Keywords: Cholangiocarcinoma, CDH3, migration

Introduction

Cholangiocarcinoma is a malignant tumor originated from bile duct epithelial cells (Olnes & Erlich, 2004). Intrahepatic cholangiocarcinoma is the second most common subtype of primary hepatobilliary cancer (Kato et al., 1990; Taylor-Robinson et al., 1997; Olnes & Erlich, 2004; Shaib et al., 2004). Between 1973 and 1997, the incidence and mortality rates of intraheptic cholangiocarcinoma in the United States was increased by approximately 9%, and is the most common primary liver cancer-related cause of death in the United Kingdom. The mortality rate of intrahepatic cholangiocarcinoma has increased in Japan, Western Europe, and Australia between 1979 and 1998. There is significant geographic variation in the incidence of cholangiocarcinoma, with the highest incidence in East Asia. This high incidence is likely due to regional risk factors, such as heptolithiasis and liver fluke infection. Despite advances in surgical and medical therapy, its survival rate is still poor. The main reasons of poor prognosis are diagnostic difficulty, extensive local tumor invasion at diagnosis and multi-drug resistance.

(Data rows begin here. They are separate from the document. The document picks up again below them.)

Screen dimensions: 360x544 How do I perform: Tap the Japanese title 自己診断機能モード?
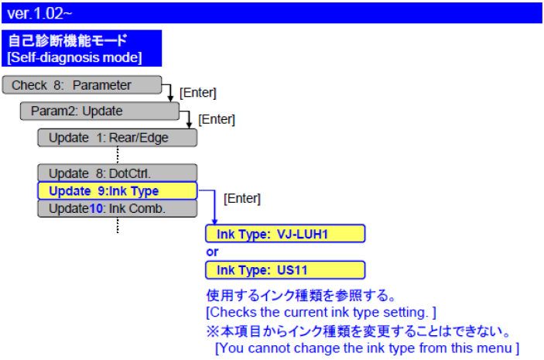68,41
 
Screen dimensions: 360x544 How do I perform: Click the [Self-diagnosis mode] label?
74,57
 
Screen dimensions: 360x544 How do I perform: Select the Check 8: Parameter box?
81,85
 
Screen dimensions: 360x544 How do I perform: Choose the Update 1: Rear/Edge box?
117,138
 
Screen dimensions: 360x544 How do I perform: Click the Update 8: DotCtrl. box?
117,173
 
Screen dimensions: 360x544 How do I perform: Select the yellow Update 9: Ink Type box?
117,190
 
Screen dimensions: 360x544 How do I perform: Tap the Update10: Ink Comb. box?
117,208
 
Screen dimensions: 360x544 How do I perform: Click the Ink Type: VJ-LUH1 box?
285,234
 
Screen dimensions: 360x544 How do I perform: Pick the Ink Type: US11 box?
285,270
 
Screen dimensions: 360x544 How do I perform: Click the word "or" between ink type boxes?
212,252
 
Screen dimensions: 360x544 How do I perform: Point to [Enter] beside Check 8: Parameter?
197,93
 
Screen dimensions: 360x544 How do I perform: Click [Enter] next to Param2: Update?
217,119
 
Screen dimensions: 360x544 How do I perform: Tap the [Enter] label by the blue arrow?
242,199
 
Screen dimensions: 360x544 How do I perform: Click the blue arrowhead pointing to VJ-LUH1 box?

An important prognostic factor for cholangiocarcinoma is metastasis, which precludes curative surgical resection. Prognosis is dependent on the presence of free margins in resected tissues and the absence of lymph nodes metastasis (Olnes & Erlich, 2004). Increased cell invasion and migration is a key phenotypic advantage of malignant cells favoring metastasis. Several distinct steps have been described in the process of metastasis: detachment of tumor cells from the primary tumor, invasion into surrounding tissue, intravasation into blood or lymphatic vessels, dissemination in the blood stream or the lymphatic system, extravasation and outgrowth at a secondary site (Yilmaz & Christofori, 2009). Each of these steps requires a distinct molecular program. To detach from the primary tumor and invade into the surrounding tissue, tumor cells have to break down cell-cell contacts and the remodel cell-matrix adhesion sites. These processes are known as epithelial-mesenchymal transition (EMT). During EMT, non-motile and polarized epithelial cells that are usually embedded via cell-cell junctions in a cell collective, dissolve their cell-cell junctions and convert into individual, non-polarized, motile and invasive mesenchymal cells (Yilmaz & Christofori, 2009).

Many EMT biomarkers have been reported (Zeisberg & Neilson, 2009). One of most important biomarkers is down-regulation of E-cadherin. E-cadherin is a cell-cell adhesion molecule expressed on the membrane of epithelial cells. Moreover, cancer cells undergoing EMT gain mesenchymal markers, including N-cadherin, P-cadherin, vimentin, collagen 1 and 2. EMT can be prompted by various intrinsic signals (e.g. gene mutations) as well as extrinsic signals (e.g. growth factor signaling) (Yilmaz & Christofori, 2009). Among the growth factors known to induce EMT are transforming growth factor β (TGFβ), hepatocyte growth factor (HGF), members of the epidermal growth factor (EGF) family, insulin-like growth factor (IGF) and fibroblast growth factor (FGF).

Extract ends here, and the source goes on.